The cause was prostate cancer, his partner, Laura Yorke, said.

In the late 1990s, Dr. Lodge became concerned about the patients he was seeing at NewYork-Presbyterian Hospital in Manhattan, where he was an internist with a specialty in geriatric medicine. Far too many in their 50s and 60s were having strokes, developing diabetes, falling down and suffering fractures.

“You take care of somebody, and you see him gaining five pounds a year and being sedentary,” he told U.S. News & World Report in 2006. “Then really awful things happen — strokes, heart attacks, and people becoming apathetic and withdrawn. It became clear to me that this was lifestyle choice. Very little of it was related to luck or genetics.”

Mr. Crowley, a retired lawyer in his 60s, was a prime example: He was 40 pounds overweight and aging poorly until Dr. Lodge put him on a regimen of regular exercise and healthy eating that returned him to his 50-year-old self.

Together the two men translated their experience into an advice book, “Younger Next Year: A Guide to Living Like 50 Until You’re 80 and Beyond,” published in 2004 by Workman. Alternating chapters, the authors delivered a breezy guide to better living that rested on seven rules that blend physical and spiritual disciplines. Readers were told to work out daily and stop eating junk food, but also to “connect and commit.”

Putting an evolutionary spin on diet and exercise, Dr. Lodge argued that humans remained, from the physical point of view, hunters and gatherers who thrived when in motion and surrounded by others.

The idea of resetting the biological clock proved deeply appealing to the swelling population of Americans approaching old age. The Hartford Courant called the book “a near cult item among some baby boomers, who appear to be fueling a good part of the sales through word of mouth, with one reading it, then pestering a friend to get a copy.”

“Younger Next Year” and the rest of the series, “Younger Next Year for Women: Live Like You’re 50 — Strong, Fit, Sexy — Until You’re 80 and Beyond” (2005), “Younger Next Year Journal” (2006) and “Younger Next Year: The Exercise Program” (2015), have more than two million copies in print and have been translated into 21 languages.

“Most aging is just the dry rot we program into our cells by sedentary living, junk food and stress,” Dr.
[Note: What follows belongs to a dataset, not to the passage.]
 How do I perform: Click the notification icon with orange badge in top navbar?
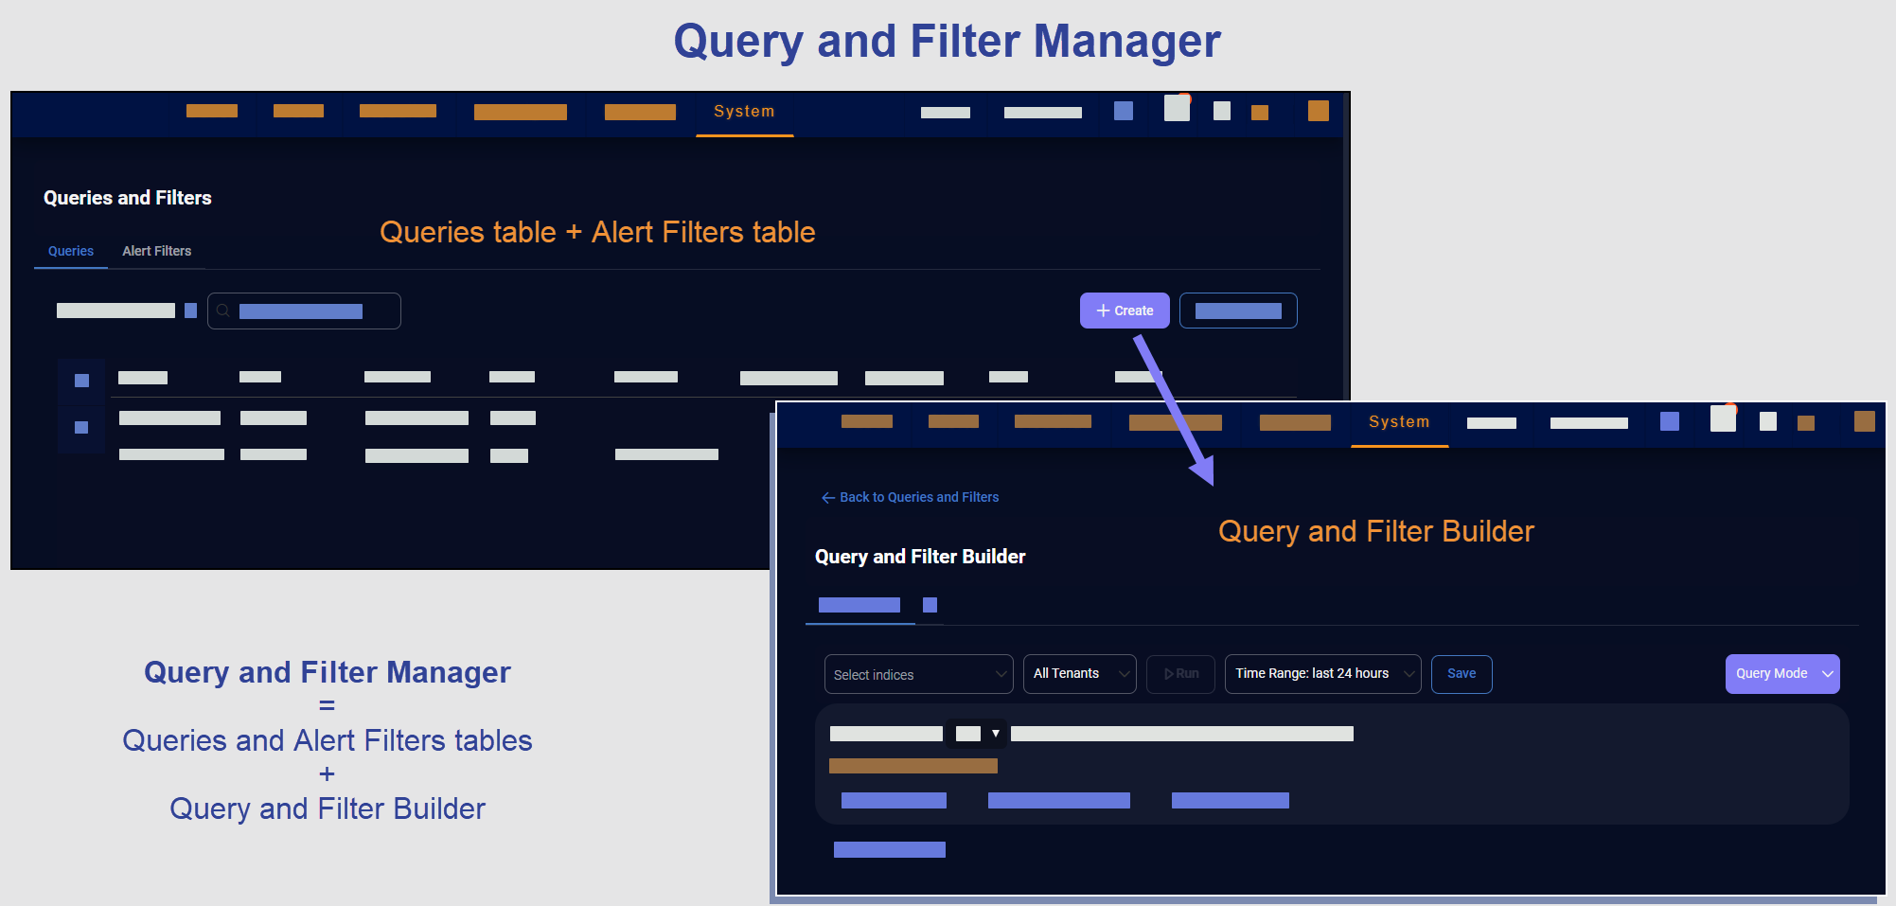tap(1176, 108)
Lodge wrote in Parade magazine in 2006. “Yes, we do have to get old, and ultimately we do have to die. But our bodies are designed to age slowly and remarkably well. Most of what we see and fear is decay, and decay is only one choice. Growth is the other.”

Henry Sears Lodge Jr., known as Harry, was born on Oct. 20, 1958, in Boston and grew up in Beverly, Mass. His father, who died two days before him, was chairman of the Massachusetts Bay Transit Authority and the first president of the Metropolitan Center theater for the performing arts in Boston. His grandfather was Henry Cabot Lodge Jr., the Massachusetts senator and ambassador to the United Nations. His mother, the former Elenita Ziegler, was a freelance writer and editor active in civic affairs.
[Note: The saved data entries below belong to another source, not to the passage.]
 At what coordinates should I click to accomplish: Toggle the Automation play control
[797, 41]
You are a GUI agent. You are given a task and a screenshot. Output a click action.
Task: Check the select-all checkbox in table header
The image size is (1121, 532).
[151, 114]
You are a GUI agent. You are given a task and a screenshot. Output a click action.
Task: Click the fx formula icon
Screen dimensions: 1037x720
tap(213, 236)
He attended Groton and took pre-med courses at the University of Pennsylvania. After graduating with a bachelor’s degree in 1981, he earned his medical degree from the Columbia University College of Physicians and Surgeons in 1985.

After completing a three-year residency at Columbia Presbyterian Medical Center in Manhattan, he became an internist at Presbyterian Hospital (now NewYork-Presbyterian Hospital). He also taught at Columbia University Medical Center, where he was the Robert Burch family professor of medicine.

In 1996 Dr. Lodge created New York Physicians, a multi-specialty medical group that, unusually, operates as an independent group practice but maintains an affiliation with Columbia University and NewYork-Presbyterian Hospital. As it grew, it became an entry point for younger doctors to gain a foothold in the medical profession. He served as its chairman and chief executive until his death.

His marriage ended in divorce. In addition to Ms. Yorke, he is survived by his mother; his daughters, Madeleine and Samantha Lodge; a sister, Felicity Lodge; his brothers, Fred and John; and Ms. Yorke’s sons, Elliott and Coleman Snyder.